- Problem details
List each line of the data that holds the string "left", please.

(Source data)
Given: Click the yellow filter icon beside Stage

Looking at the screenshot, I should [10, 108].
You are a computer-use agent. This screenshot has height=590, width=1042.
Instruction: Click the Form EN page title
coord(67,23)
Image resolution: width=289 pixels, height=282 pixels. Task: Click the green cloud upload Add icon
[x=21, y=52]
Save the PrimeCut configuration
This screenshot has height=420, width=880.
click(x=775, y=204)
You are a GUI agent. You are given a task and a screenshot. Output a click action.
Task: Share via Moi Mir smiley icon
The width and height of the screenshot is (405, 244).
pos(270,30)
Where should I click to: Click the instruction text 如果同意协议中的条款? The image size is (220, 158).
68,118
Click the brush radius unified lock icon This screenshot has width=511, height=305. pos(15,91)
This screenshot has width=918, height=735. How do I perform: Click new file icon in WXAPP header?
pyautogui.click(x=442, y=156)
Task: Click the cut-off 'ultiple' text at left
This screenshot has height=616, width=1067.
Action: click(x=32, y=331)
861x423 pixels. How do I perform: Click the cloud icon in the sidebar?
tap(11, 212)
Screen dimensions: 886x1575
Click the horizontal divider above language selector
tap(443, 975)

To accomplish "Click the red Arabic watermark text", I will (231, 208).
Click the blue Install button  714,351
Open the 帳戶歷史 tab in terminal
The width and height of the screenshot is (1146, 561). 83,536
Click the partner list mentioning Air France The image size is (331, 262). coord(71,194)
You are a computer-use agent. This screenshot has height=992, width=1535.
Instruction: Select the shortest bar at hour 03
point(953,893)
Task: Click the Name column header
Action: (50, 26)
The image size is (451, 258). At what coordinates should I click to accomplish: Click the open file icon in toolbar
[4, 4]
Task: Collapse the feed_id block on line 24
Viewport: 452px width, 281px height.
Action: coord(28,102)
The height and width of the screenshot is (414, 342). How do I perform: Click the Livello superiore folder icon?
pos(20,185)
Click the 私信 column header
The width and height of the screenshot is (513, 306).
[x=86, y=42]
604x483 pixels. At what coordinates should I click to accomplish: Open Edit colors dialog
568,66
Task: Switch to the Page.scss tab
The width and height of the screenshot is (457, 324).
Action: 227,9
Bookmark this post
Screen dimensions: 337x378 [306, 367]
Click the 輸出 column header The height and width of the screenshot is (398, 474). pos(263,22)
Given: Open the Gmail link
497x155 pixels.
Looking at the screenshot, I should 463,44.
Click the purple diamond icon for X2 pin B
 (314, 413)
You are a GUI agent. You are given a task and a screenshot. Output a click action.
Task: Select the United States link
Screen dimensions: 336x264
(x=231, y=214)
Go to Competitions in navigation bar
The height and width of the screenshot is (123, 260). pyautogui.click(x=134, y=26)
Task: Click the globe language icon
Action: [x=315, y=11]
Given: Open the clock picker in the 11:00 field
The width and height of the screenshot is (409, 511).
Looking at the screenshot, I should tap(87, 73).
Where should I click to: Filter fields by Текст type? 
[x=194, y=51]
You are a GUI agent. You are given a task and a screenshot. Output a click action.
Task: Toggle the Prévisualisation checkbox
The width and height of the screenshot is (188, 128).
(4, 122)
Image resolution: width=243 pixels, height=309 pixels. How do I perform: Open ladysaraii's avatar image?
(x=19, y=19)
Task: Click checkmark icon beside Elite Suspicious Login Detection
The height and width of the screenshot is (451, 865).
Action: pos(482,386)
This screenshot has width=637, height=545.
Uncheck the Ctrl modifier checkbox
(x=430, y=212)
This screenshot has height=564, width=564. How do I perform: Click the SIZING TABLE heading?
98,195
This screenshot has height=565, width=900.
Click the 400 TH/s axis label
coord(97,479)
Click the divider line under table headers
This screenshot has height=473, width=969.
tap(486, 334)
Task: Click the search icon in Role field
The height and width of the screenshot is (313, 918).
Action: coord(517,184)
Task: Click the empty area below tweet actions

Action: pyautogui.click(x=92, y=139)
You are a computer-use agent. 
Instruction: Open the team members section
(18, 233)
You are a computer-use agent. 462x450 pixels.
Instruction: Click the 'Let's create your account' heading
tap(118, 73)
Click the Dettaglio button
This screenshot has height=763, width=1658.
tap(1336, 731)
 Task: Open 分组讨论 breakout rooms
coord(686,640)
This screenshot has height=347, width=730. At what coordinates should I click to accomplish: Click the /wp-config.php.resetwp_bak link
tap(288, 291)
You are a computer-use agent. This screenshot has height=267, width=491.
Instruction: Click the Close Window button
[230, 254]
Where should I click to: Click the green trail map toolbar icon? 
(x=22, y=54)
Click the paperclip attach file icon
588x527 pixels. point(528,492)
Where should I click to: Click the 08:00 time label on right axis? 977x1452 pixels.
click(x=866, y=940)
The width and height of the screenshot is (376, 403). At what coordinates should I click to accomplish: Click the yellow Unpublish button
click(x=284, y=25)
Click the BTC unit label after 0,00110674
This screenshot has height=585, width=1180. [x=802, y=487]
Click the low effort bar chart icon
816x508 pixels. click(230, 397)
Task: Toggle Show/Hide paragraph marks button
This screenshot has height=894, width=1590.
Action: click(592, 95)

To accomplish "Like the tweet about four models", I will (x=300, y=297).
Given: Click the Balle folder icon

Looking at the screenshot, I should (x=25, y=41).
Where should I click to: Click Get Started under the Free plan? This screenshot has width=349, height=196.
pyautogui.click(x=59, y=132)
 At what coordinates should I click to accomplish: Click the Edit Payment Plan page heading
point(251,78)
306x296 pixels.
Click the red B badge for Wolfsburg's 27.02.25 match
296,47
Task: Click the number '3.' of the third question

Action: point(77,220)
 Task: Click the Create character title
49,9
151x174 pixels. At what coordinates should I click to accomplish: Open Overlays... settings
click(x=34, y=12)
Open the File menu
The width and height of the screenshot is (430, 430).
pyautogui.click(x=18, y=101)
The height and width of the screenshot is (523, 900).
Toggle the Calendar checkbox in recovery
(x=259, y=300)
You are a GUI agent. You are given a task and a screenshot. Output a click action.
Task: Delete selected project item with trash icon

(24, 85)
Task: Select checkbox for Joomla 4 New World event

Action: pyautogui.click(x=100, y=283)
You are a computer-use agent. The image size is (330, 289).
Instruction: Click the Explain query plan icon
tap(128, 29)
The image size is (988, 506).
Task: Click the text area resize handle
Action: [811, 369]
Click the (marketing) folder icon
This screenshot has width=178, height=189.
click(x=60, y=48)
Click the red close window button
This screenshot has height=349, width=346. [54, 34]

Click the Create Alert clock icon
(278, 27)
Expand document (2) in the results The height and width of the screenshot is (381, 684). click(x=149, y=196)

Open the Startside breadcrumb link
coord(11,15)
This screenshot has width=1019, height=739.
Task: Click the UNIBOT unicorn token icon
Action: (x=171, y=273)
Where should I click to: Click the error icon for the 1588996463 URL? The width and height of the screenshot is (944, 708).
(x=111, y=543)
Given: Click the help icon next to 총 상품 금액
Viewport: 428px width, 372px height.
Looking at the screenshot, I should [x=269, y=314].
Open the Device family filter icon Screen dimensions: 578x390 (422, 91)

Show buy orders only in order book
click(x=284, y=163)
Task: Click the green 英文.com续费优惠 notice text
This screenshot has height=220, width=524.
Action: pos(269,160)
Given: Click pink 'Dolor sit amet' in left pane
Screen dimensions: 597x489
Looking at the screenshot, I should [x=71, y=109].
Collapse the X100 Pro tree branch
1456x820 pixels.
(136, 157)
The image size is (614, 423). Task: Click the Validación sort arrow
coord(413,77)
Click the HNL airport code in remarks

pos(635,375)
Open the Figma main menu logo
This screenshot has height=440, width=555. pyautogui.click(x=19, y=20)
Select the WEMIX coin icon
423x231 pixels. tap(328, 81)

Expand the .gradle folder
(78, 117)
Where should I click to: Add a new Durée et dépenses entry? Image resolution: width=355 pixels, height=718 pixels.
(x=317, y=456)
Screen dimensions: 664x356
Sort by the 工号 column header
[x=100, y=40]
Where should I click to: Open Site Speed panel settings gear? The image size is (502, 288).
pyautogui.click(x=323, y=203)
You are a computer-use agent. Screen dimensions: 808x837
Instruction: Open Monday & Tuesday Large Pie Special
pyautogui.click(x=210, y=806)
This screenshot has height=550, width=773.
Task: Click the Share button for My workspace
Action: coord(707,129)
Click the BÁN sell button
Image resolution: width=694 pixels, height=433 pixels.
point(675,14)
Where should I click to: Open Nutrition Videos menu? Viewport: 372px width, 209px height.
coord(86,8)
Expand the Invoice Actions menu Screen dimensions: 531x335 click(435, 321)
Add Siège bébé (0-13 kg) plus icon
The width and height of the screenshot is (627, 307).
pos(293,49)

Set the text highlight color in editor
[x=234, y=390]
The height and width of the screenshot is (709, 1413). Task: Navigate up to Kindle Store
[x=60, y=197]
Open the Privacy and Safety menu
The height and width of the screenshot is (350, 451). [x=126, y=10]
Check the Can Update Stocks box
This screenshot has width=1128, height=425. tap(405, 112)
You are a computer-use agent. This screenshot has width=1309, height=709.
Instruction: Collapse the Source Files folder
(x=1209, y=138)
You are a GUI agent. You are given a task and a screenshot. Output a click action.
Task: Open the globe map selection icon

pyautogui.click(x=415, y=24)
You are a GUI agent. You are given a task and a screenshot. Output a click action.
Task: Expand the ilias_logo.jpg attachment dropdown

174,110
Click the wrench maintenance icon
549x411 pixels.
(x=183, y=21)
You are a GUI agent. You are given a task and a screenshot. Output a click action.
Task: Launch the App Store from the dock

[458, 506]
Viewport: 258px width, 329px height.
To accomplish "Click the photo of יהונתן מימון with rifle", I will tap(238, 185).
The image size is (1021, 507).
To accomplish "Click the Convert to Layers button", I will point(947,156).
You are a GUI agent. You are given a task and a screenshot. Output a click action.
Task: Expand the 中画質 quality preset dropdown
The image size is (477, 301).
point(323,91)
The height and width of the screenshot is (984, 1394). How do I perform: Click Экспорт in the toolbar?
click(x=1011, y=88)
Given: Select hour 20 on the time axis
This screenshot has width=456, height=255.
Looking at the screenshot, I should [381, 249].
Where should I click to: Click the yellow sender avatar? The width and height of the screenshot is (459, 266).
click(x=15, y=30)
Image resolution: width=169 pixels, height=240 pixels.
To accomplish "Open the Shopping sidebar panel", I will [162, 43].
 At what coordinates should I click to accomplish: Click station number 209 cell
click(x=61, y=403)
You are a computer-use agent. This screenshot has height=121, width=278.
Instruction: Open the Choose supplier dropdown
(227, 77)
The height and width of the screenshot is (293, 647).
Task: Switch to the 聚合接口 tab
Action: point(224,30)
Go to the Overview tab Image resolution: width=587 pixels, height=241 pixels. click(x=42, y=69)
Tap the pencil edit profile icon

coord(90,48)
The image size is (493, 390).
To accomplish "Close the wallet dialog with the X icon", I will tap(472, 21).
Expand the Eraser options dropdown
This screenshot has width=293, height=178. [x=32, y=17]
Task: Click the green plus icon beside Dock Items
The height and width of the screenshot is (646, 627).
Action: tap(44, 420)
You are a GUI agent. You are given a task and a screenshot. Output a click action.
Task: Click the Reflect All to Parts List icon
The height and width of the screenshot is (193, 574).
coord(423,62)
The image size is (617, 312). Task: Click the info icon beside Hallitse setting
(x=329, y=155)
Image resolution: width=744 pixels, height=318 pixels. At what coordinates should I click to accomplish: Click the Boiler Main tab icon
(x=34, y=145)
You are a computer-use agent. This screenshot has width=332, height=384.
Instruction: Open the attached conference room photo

- Result of this exercise
Task: Click the cut-off 'ultiple' text at left
Given: Click pink 'Dolor sit amet' in left pane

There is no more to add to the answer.